City-assisted affordable housing has been the focus of this effort for several reasons. First, it tends to be both high-quality housing as well as affordable to very low-income households who comprise HousingLink’s clients. Secondly, City-assisted affordable housing is rent-stabilized so that it remains affordable over time to the households placed in it.

Local Law 64 will require all City-financed affordable housing units, including re-rentals, to go through the Housing Connect portal and lottery. As currently drafted, individuals and families forced to flee domestic violence will no longer have access to safe, affordable housing through rapid rehousing, a HUD best practice and a valuable tool for preventing homelessness.

Domestic violence is one of the main drivers of homelessness in New York City. In the 2018 and 2019 HUD Point In Time (PIT) Count for New York City, victims of domestic violence were the third largest homeless sub-population in NYC after the severely mentally ill and people with substance abuse disorders. Most domestic violence survivors in shelter bring their children with them so the number of people in this group is considerably larger.

These first two extremely vulnerable homeless subpopulations – people who have a severe mental illness and individuals with substance abuse disorders – have access to traditional supportive housing that will be exempt from Local Law 64.

Most survivors of domestic violence, however, do not have access to supportive housing or to homeless set-asides in City-assisted housing. City and State resources for very low-income survivors have been invested in short-term shelter as opposed to prevention and long-term safety.

HousingLink, the rapid rehousing program developed by the Mayor’s Office to End Domestic and Gender Based Violence and New Destiny, is an exception to this. The partnerships HousingLink has developed with affordable housing landlords have helped survivors of domestic violence obtain affordable permanent housing relatively quickly – to avoid shelter or shorten their time in shelter — and to remain stably housed.

New Destiny recognizes that Local Law 64 was not intended to further marginalize very low-income survivors of domestic violence and recommends that the legislation be amended to facilitate rapid rehousing programs.

We are asking that the City Council clarify the language in Local Law 64 to ensure that the Mayor’s Office to End Domestic and Gender Based Violence be included in the exemption from the law for direct referrals from a “government agency or instrumentality.” Currently, the law allows for units that will be filled by “direct referral from a government agency or instrumentality” to bypass the lottery system and receive an applicant directly from that referral source.

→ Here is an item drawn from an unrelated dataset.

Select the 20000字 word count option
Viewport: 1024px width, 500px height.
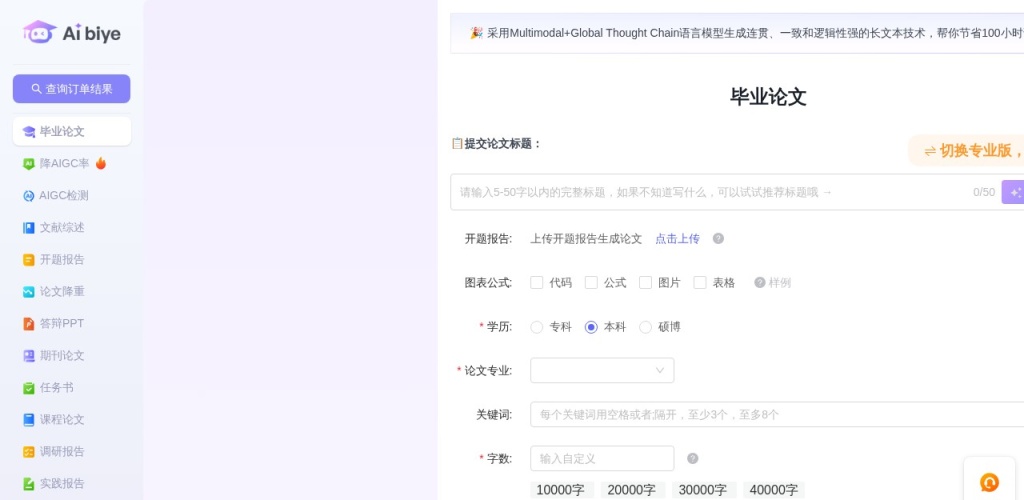click(631, 490)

The Mayor’s Office to End Domestic and Gender Based Violence, through their five borough-based Family Justice Centers, is the referral source for survivors of domestic violence seeking assistance with housing from HousingLink program.

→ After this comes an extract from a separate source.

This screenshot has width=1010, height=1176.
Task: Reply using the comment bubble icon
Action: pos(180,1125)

The inclusion of the Mayor’s Office to End Domestic and Gender Based Violence will permit HousingLink to continue its critical work rehousing very low-income victims who are homeless or at risk of homelessness because of domestic violence.

Rapid rehousing programs, like HousingLink, cannot end homelessness caused by domestic violence but they are an important tool for reducing the number of families forced into shelter by their circumstances. Given the large numbers of survivors who become homeless and the large numbers of children impacted by domestic violence, the City must prevent survivors, where possible, from being forced into shelter. Where shelter is the only option, we should seek better outcomes at the end of shelter stays by ensuring equal access to the housing options available to other homeless subpopulations.

We urge the Council to recognize the importance of the work being done by the Mayor’s Office to End Domestic and Gender Based Violence and New Destiny and to amend Local Law 64 to protect the continuation of this work.